Sunday, June 1, 2008

Water scare over food crisis

http://www.nationmedia.com/eastafrican/current/Business/biz020620082.htm



The ongoing food crisis, characterised by growing shortages and rising prices of staple commodities, has far reaching implications for the world’s scarce water resources, says a new study.

“More food is likely to come at a cost of more water use in agriculture,” says the report titled Saving water: From field to fork.

The emerging challenges facing the food sector include growing water scarcity; unacceptably high levels of undernourishment; the proliferation of people who are overweight or obese; and of food that is lost or wasted in society.

“All these challenges mean that a narrow perspective on food security in terms of production and supply is no longer sufficient,” the study notes.

It is time to take a broader perspective incorporating the steps from growing crops in the field to consuming a meal at home: “A field to fork perspective.”

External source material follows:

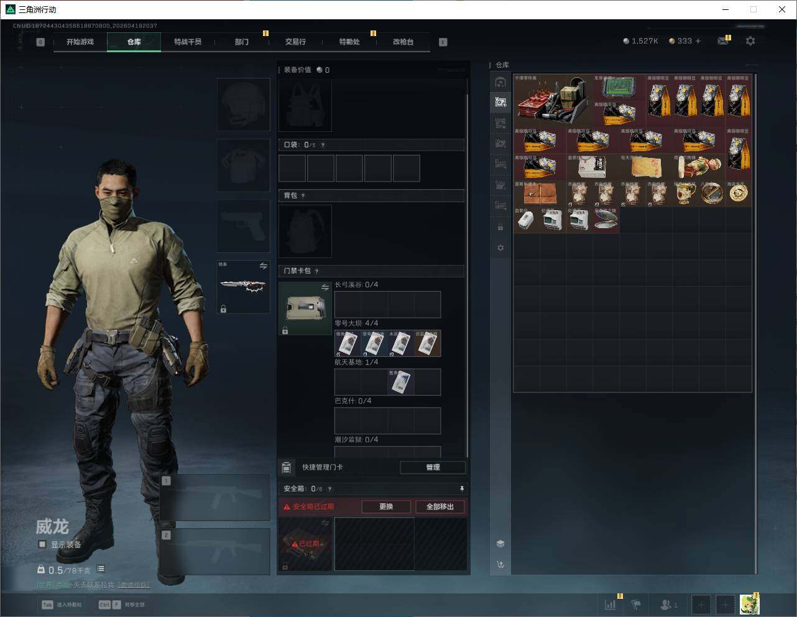The width and height of the screenshot is (797, 617).
Task: Open the 特战干员 tab
Action: [x=187, y=42]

Jointly authored by the Stockholm International Water Institute (SIWI), in collaboration with the International Water Management Institute (IWMI) and the Stockholm Environment Institute (SEI), the study points out that water will be a key constraint to food production “unless we change the way we think and act about water resources.”

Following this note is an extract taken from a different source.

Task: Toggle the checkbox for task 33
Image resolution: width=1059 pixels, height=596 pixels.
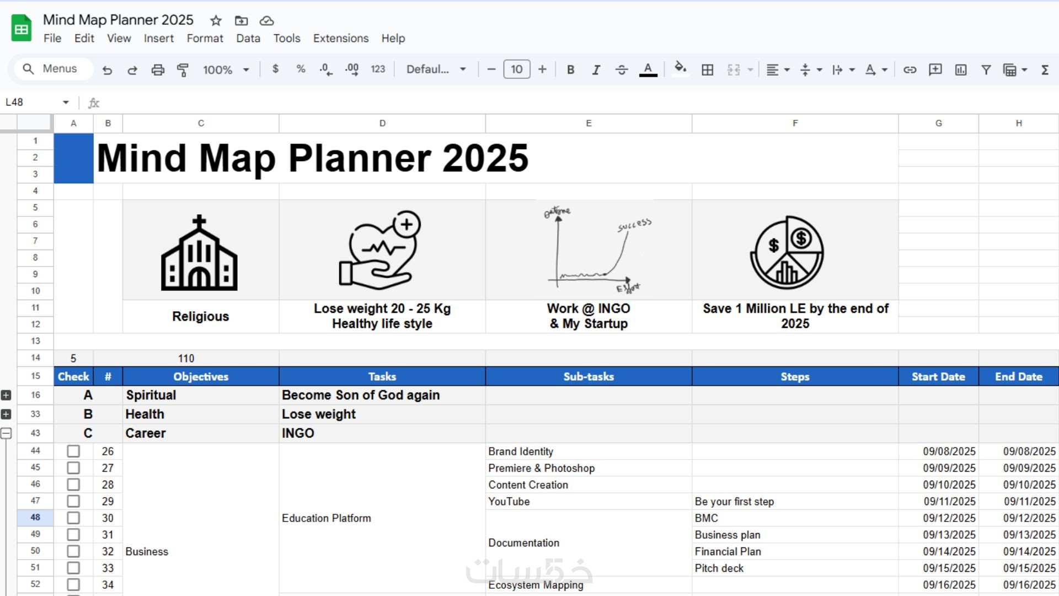Action: (x=73, y=568)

Anders Berntell of SIWI points out that food production and agriculture are the biggest global users of water. On average, about 70 per cent of all water extracted goes into agriculture.

“As people’s incomes rise in developing nations, they are changing to more meat-intensive diets,” said Berntell.

In many cases, he argued, this is good, up to a certain level, because they need proteins in their diet. But beyond that, it creates a problem.

According to Berntell, every calorie of food you take in translates into one litre of water. He pointed out that red meat from cattle is more water-intensive because it takes up to 15 cubic metres of water to produce one kilogramme of beef — if the cattle are grain-fed.

“This is a huge difference from a vegetarian diet, where as little as 2.0 cubic metres of water per kilogramme are needed to produce certain vegetables,” Berntell noted.

David Molden of IWMI, one of the co-authors of the study, said if there was no change in current practices in food production and consumption, it is likely that twice as much water as that used today will be required by 2015 to produce the world’s required food.

“Thus, the challenge was to reduce the amount of water use,” he told reporters last week.

The study says the sheer magnitude of losses, wastage and overconsumption means that the international community has the ability and option to reduce gross food demand and agricultural water supply without affecting food security.

Most losses occur after food is produced in the field. Globally, the amount of water withdrawn to produce lost and wasted food could fill a lake of 1,300 kilometres, about half the size of Lake Victoria.

In the United States, people throw away about 30 per cent of all food, corresponding to 40,000 billion litres of irrigation water — enough water to meet the household needs of 500 million people, according to the study.

“It’s time for us to move beyond thinking about how we meet quantities, and to start looking at the type of foods we produce and how we benefit from them.”

Berntell said the wastage of food in most rich countries could be in the order of about 50 per cent.
In developing countries, however, waste is due mostly to problems of storage, transportation, rat infestation and lack of refrigeration.

Reducing food loss and wastage lessens water needs in agriculture, the report says.

Early this year, there were reports of a US meat packing company voluntarily recalling some 65 million kilogrammes of raw and frozen beef products because plant employees had mistreated cattle on the way to the slaughterhouse.